Renal cell carcinoma (RCC) is extraordinarily resistant to conventional chemotherapy and, thus, it is important to investigate novel anticancer agents. Ishimaru et al (page 2143) evaluated the effect of roscovitine, a pharmacological inhibitor of cyclin dependent kinases (CDKs) on RCC cell lines in vitro. Roscovitine caused dose and time dependent inhibition of CDK2 autophosphorylation, and of CDK9 mediated Pol II phosphorylation in ACHN (p53-wt) and 786-O (p53-inactive) RCC cell lines. The drug also induced apoptosis in both cell lines within a narrow concentration range (approximately 10 μg/ml). Apoptosis induction was more efficient in ACHN cells than in 786-O cells and was at least partly due to the activity of p53. In ACHN cells roscovitine induced apoptosis was associated with induction of p21, and with reduced expression of Akt1, XIAP and phospho-Rb. These changes also were dependent on p53 and were either not present (p21) or showed a different dose pattern (Akt1, XIAP, phospho-Rb) in 786-O cells.

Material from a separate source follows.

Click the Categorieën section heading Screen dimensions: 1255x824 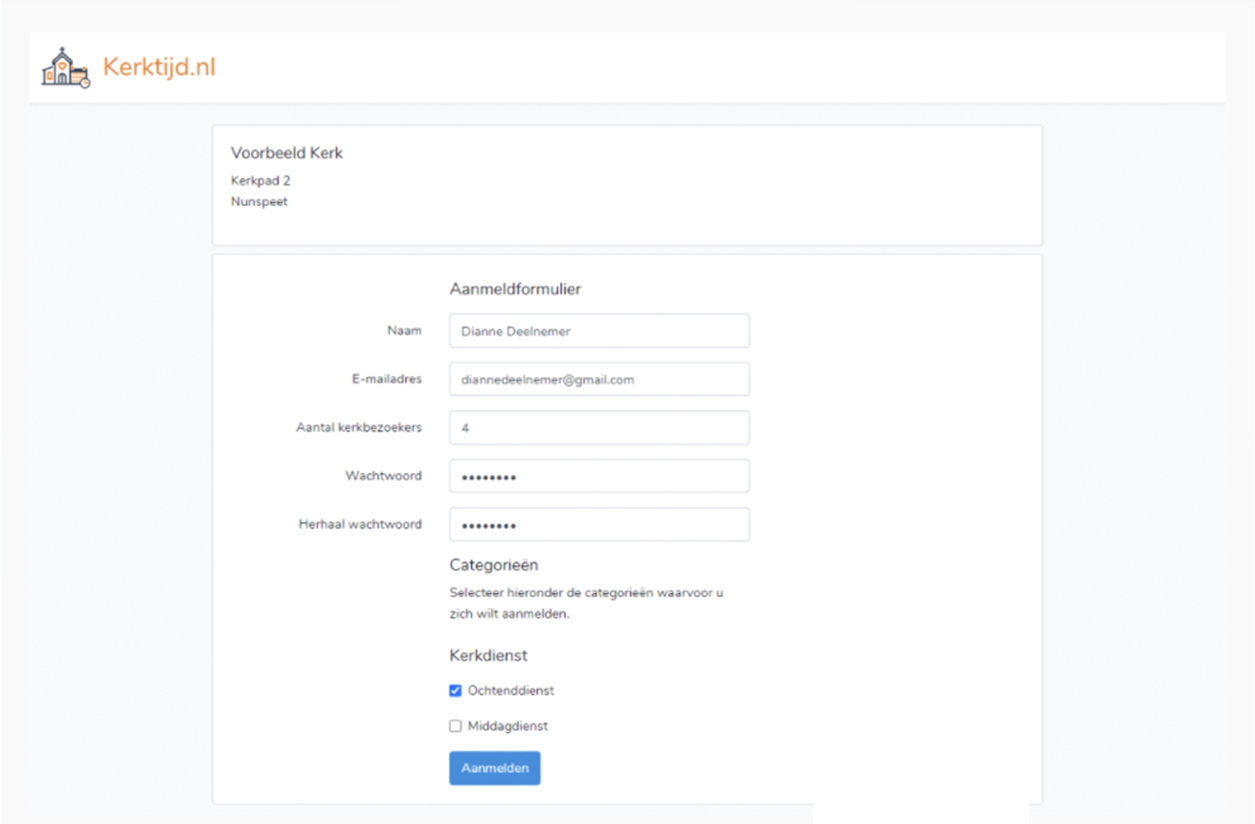[x=494, y=565]
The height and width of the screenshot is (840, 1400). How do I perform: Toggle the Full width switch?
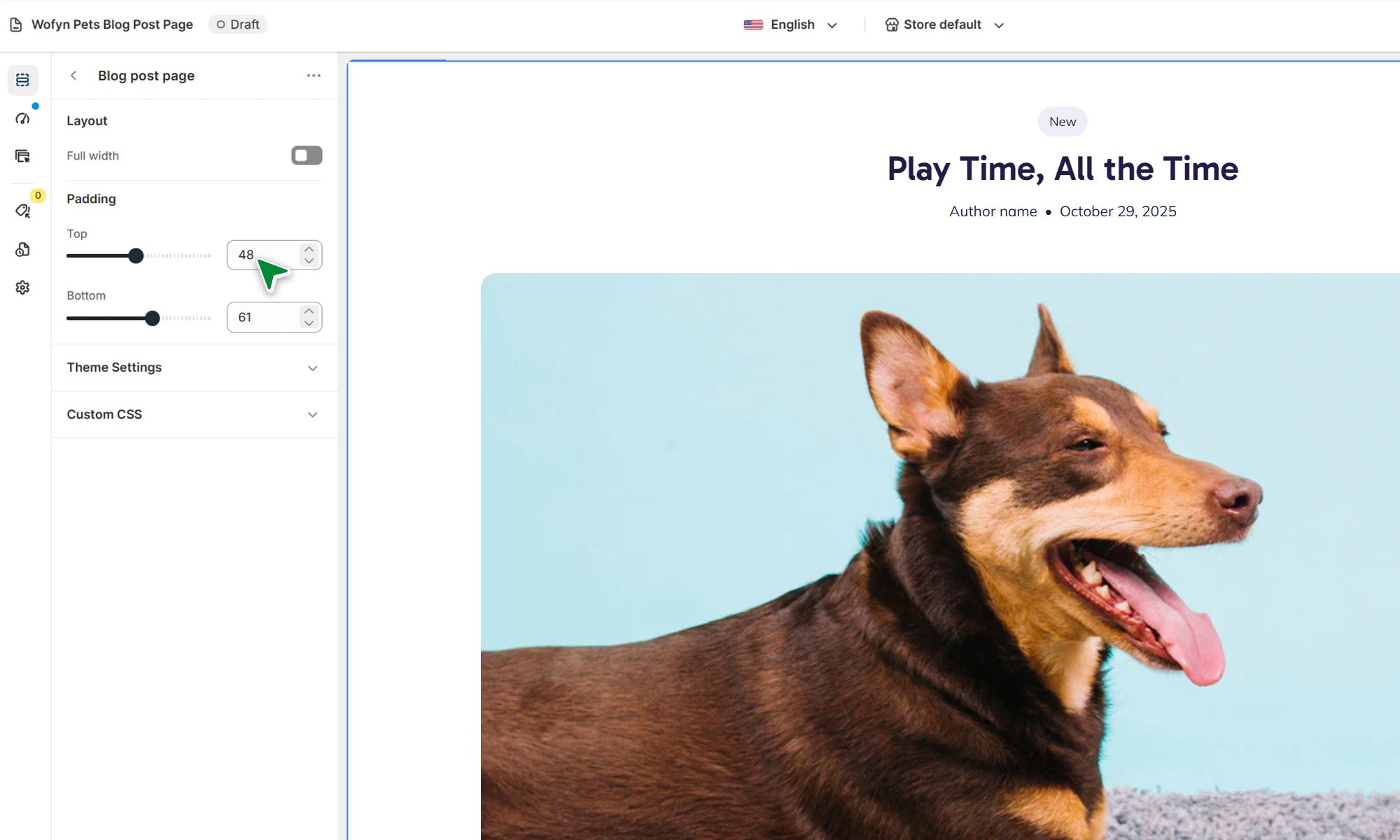pyautogui.click(x=307, y=155)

The partial restoration of roscovitine induced apoptosis in 786-O cells by the Mdm-2 inhibitor nutlin-3 suggests that the inactivating mutation of VHL in these cells, and its destabilizing effect on p53, is responsible for the decreased sensitivity to apoptosis. The authors show that the pro-apoptotic effect of roscovitine is restricted to a narrow dose range in RCC cells and is partly dependent on p53, and they conclude that these data provide insight into the role of VHL mutation and p53 in the RCC response to therapeutic CDKs. They suggest that roscovitine may be a novel potential chemotherapeutic agent in a subset of RCC patients if a narrow therapeutic window is used.